The younger son ultimately succeeded
to the inheritance, out only to experience a life
of sorrow. His beautiful wife, whom he dearly
loved, was deprived of reason at the birth of
her daughter (Margaret, who afterwards
became the wife of Colonel Hutchinson, the
regicide), and within a few minutes of her
death, Sir John, who is said to have become
conscious of the event by some mysterious
spiritual sympathy, also expired. A chivalrous
loyalty seems to have distinguished the race;
and the family, as well as their newly acquired
house of Newstead suffered greatly in the stern
contests of the Rebellion, in. the course of
which Richard, who became second Lord Byron
on the death, in 1052, of his brother (Sir John,
created Baron Byron of Rochdale in 1643),
defended Newark for King Charles.
Yet, if we may trust Horace Walpole, who
("with great delight," as he says) visited
Newstead a century ago (1760), the domestic
buildings of the monastery, which seem to have been
incorporated with the dwelling of the lay owners,
were not then in ruin. "It is," he says, "the
very abbey . . . . the hall entire, the refectory
entire, the cloister untouched . . . . The park,
which is still charming, has not been so much
unprofaned : the present lord has lost large sums,
and paid part in old oaks ; five thousand pounds'
worth of which have been cut near the house. . . .

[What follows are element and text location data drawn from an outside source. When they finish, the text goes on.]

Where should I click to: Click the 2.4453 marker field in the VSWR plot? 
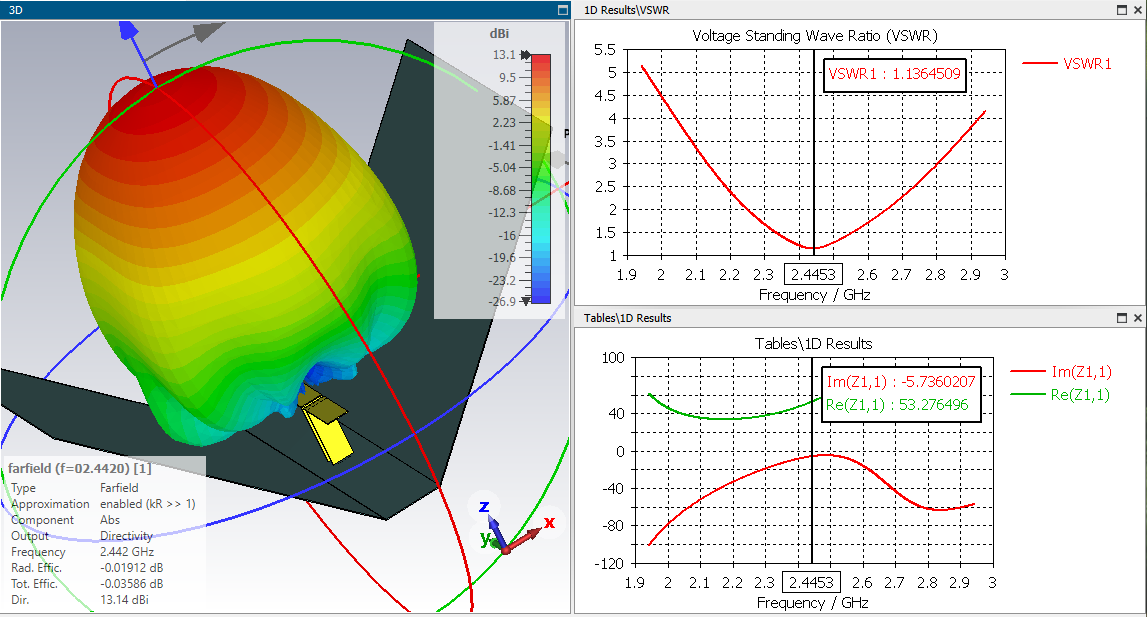pos(813,274)
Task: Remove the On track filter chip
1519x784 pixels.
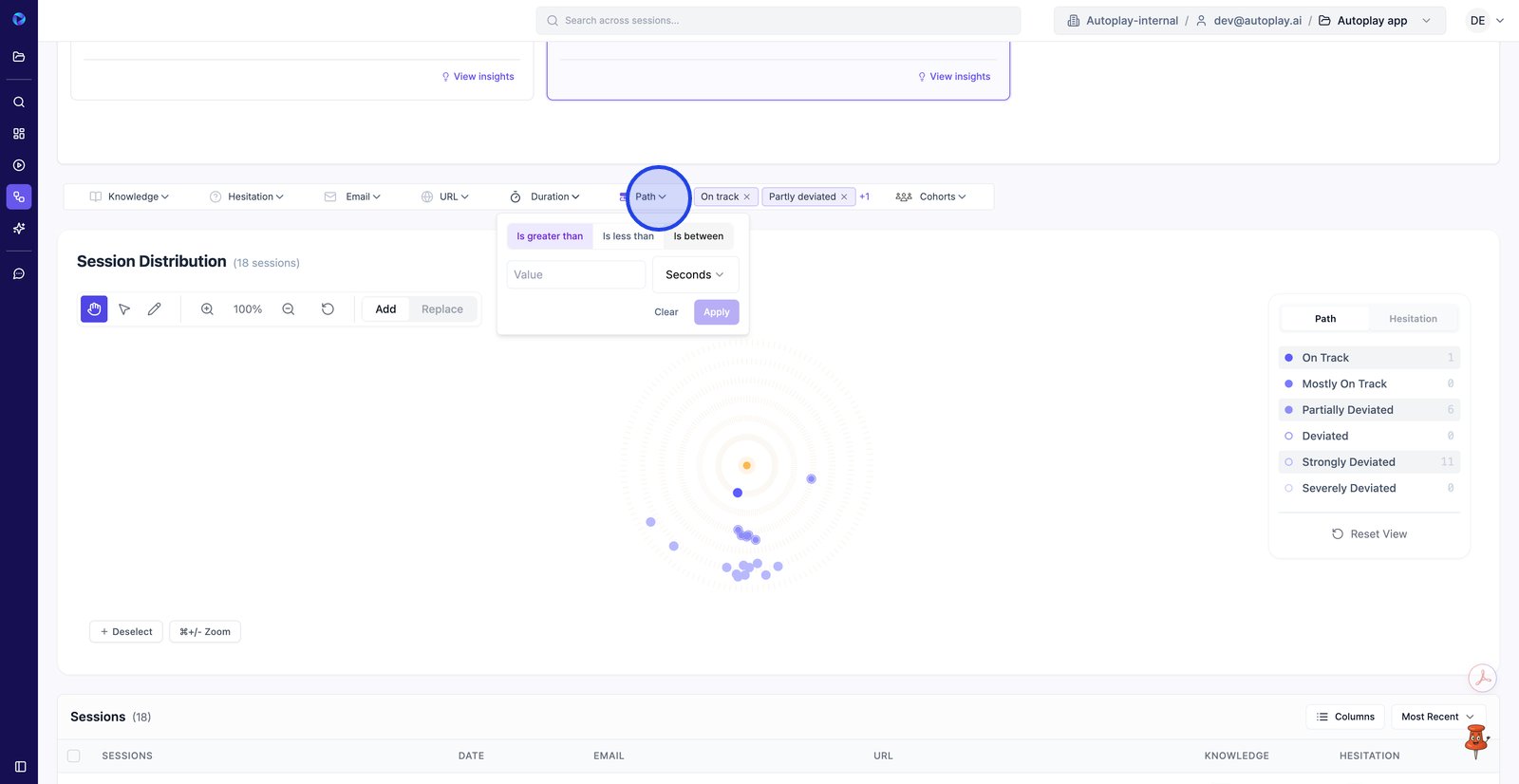Action: [x=747, y=197]
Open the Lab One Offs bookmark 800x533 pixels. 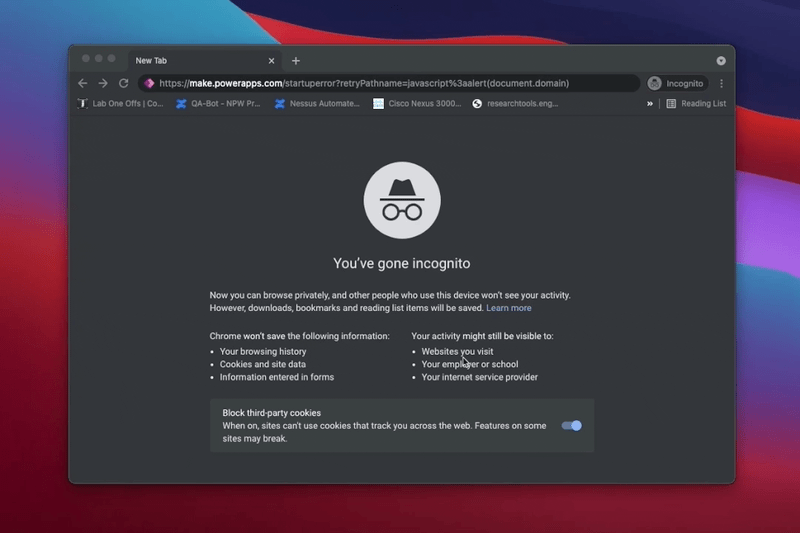pos(121,103)
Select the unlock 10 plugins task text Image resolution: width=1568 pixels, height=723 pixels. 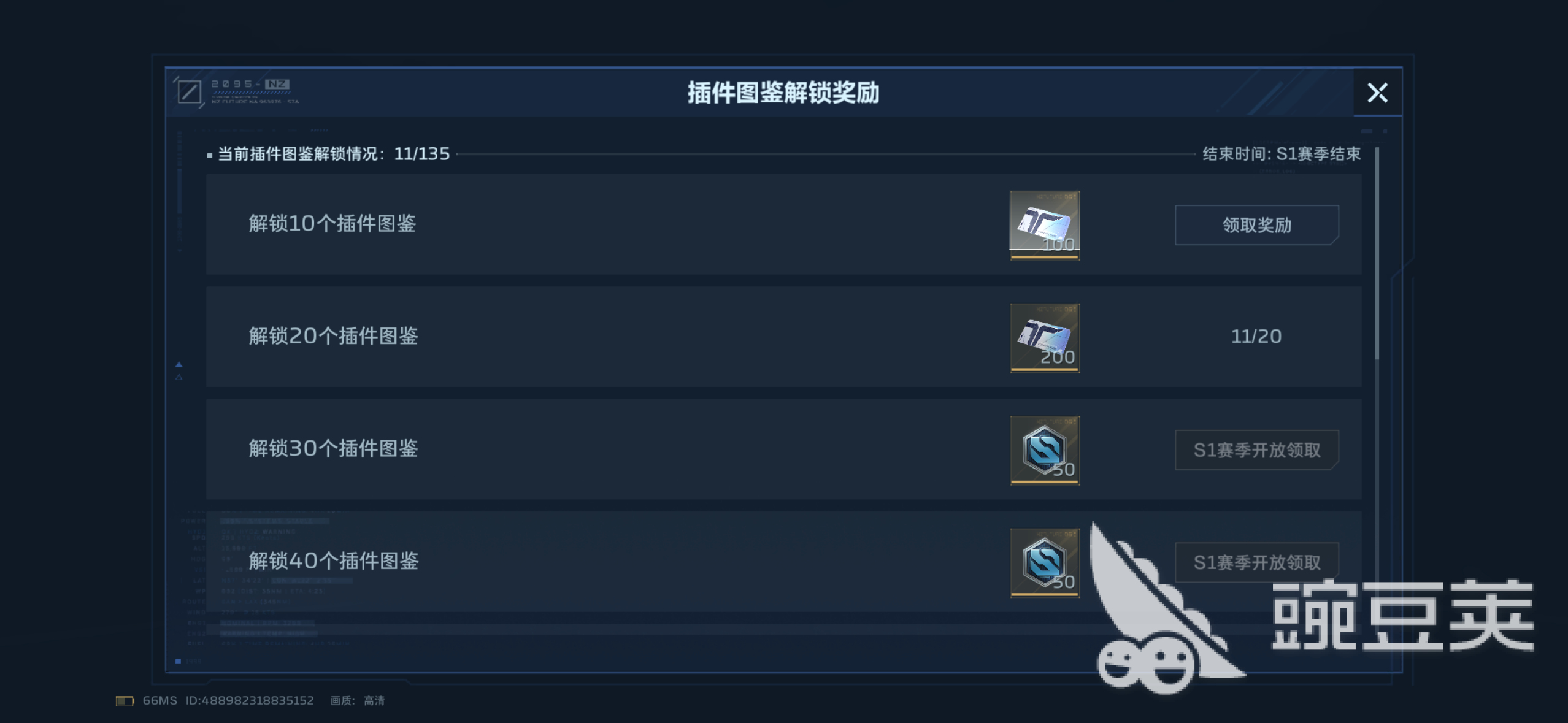click(332, 224)
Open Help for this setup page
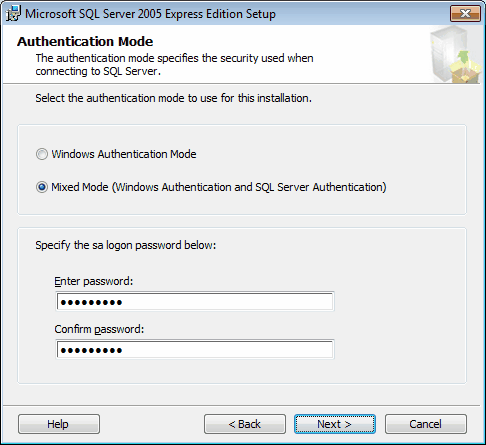The width and height of the screenshot is (486, 445). 59,424
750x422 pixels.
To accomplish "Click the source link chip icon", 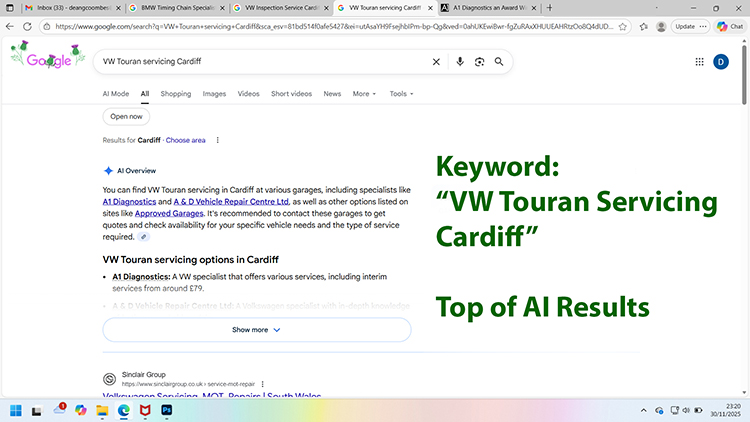I will point(144,237).
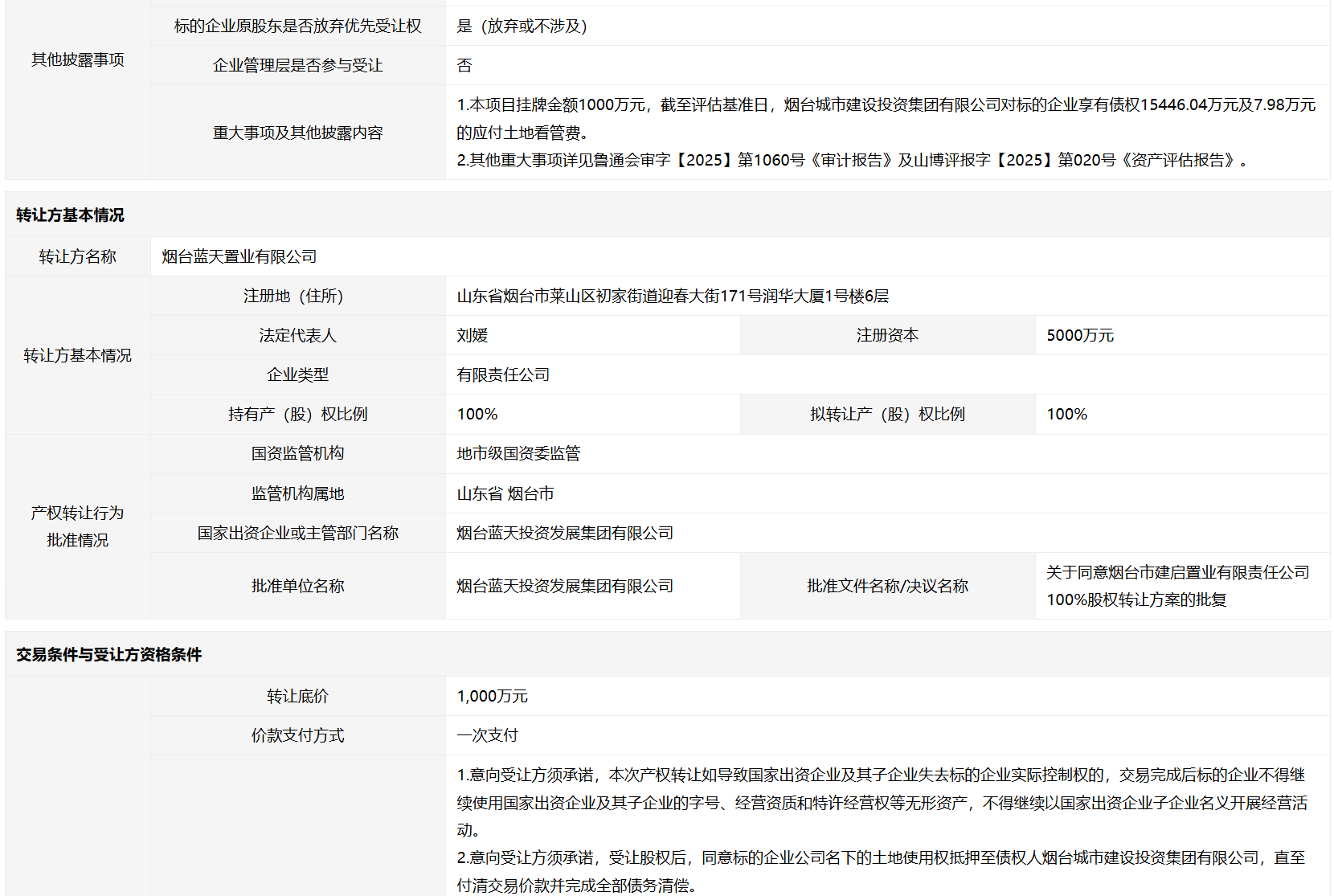Click the 批准文件名称/决议名称 label cell
Image resolution: width=1334 pixels, height=896 pixels.
pyautogui.click(x=887, y=587)
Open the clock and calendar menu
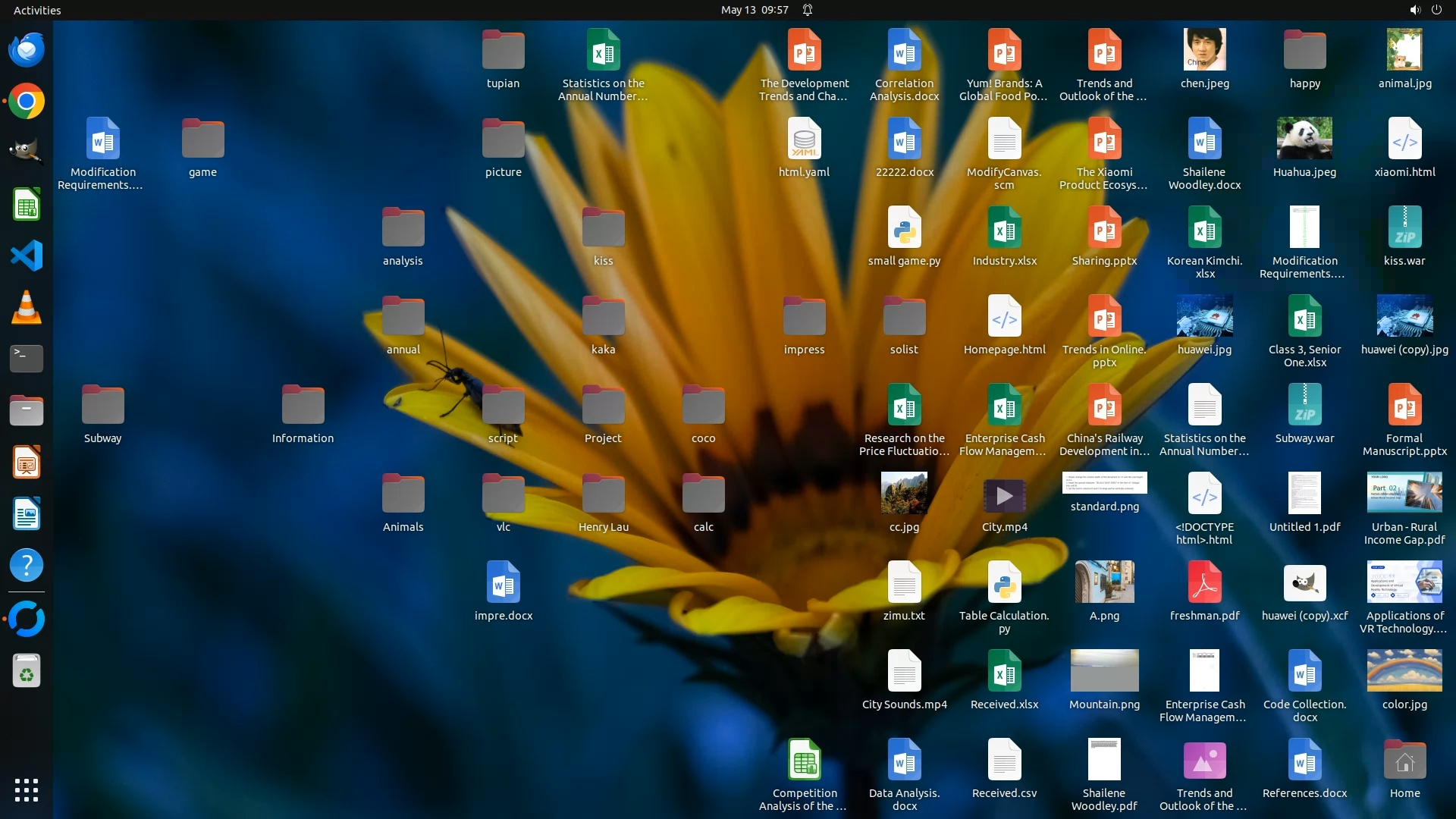The image size is (1456, 819). 754,10

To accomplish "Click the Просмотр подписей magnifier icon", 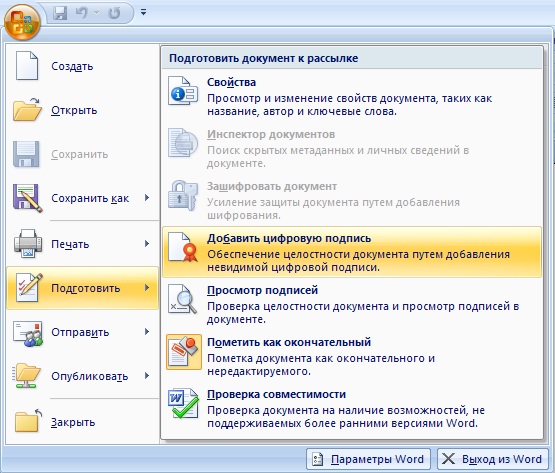I will tap(183, 299).
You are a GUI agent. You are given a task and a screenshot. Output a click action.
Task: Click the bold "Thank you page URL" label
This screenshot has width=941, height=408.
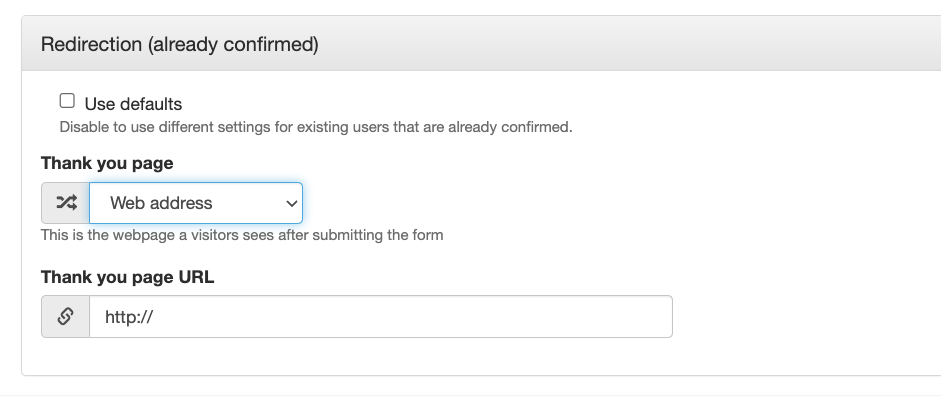coord(127,277)
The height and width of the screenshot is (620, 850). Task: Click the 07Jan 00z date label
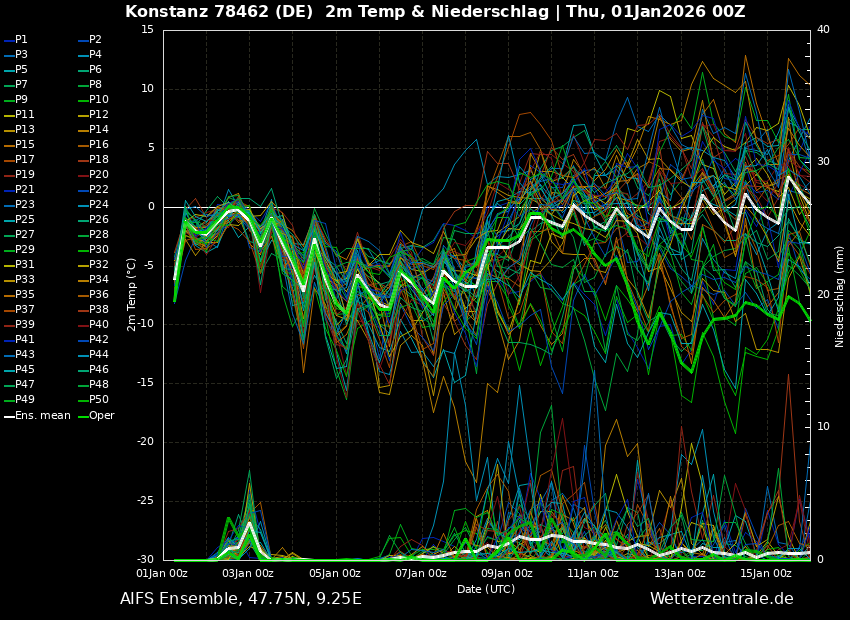pos(421,573)
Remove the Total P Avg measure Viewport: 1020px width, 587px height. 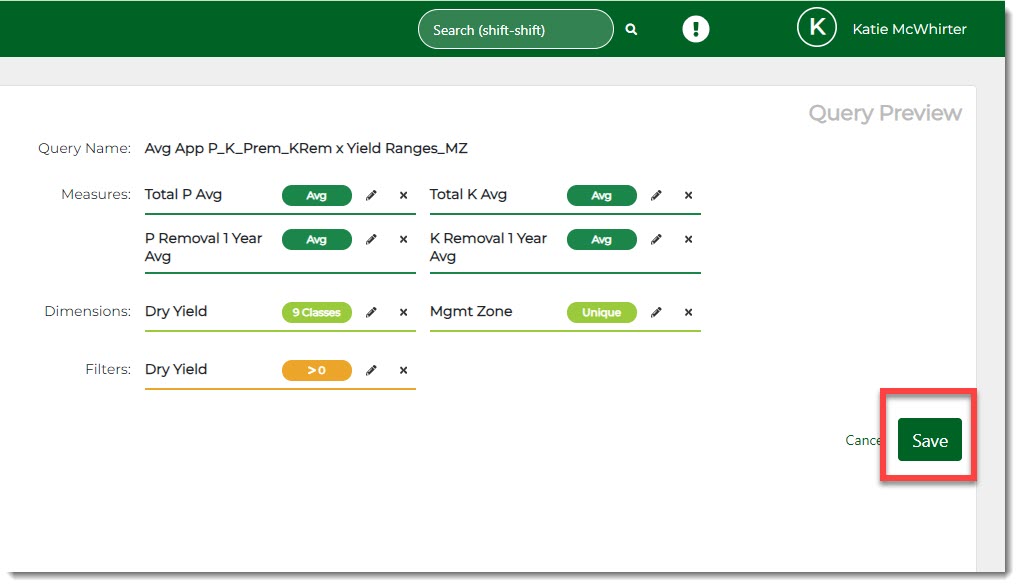click(x=403, y=196)
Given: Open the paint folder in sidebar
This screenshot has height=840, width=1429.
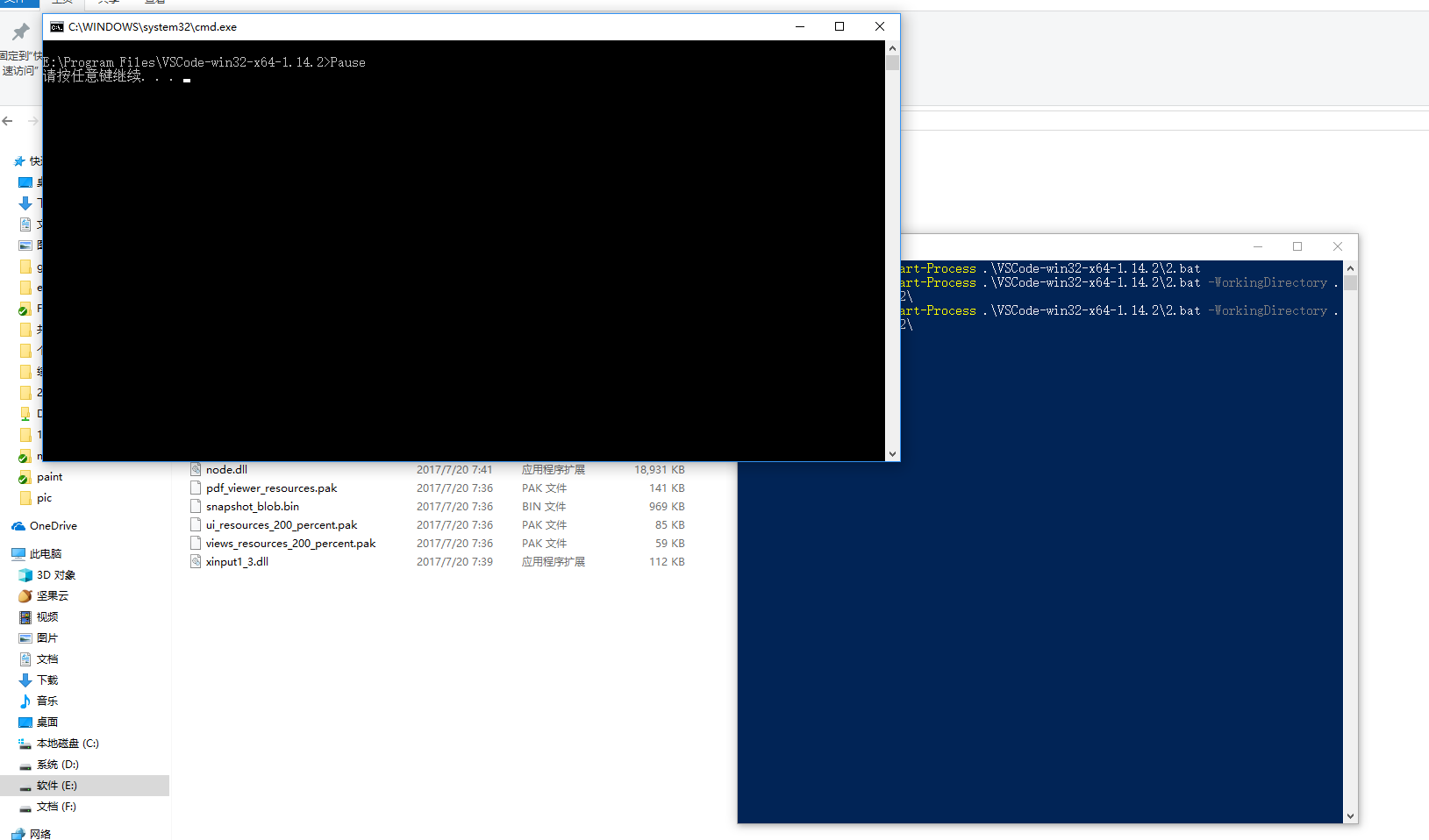Looking at the screenshot, I should click(x=49, y=477).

The refectory, now the great drawing-room, is
full of Byrons, and the vaulted roof* remains."
* The room here referred to appears to have been
the dormitory, the refectory of the monkshaving been
converted by Colonel Wildman into the dining-hall;
and the fine roof is not vaulted, but is of oak, in
which stucco ornaments of seventeenth-century style
have been inserted between the timbers. "The
Byrons" have vanished.
But the owner mentioned by Walpole as "the
present lord"— namely William, fifth lord, who had
succeeded, in 1736, and was the grand-uncle and
immediate predecessor of the noble poet —suffered
the buildings as well as the estate to fall into
deplorable decay. The refectory was full of hay,
and there was hardly a chamber of which the
roof did not admit the rain. He not only
cut down the oaks (the noble and spreading
tree which stands alone before the entrance
to the park from the Nottingham and Mansfield
road is almost a solitary relic), but sold
all the deer of the park, which is said to have
sheltered two thousand seven hundred head.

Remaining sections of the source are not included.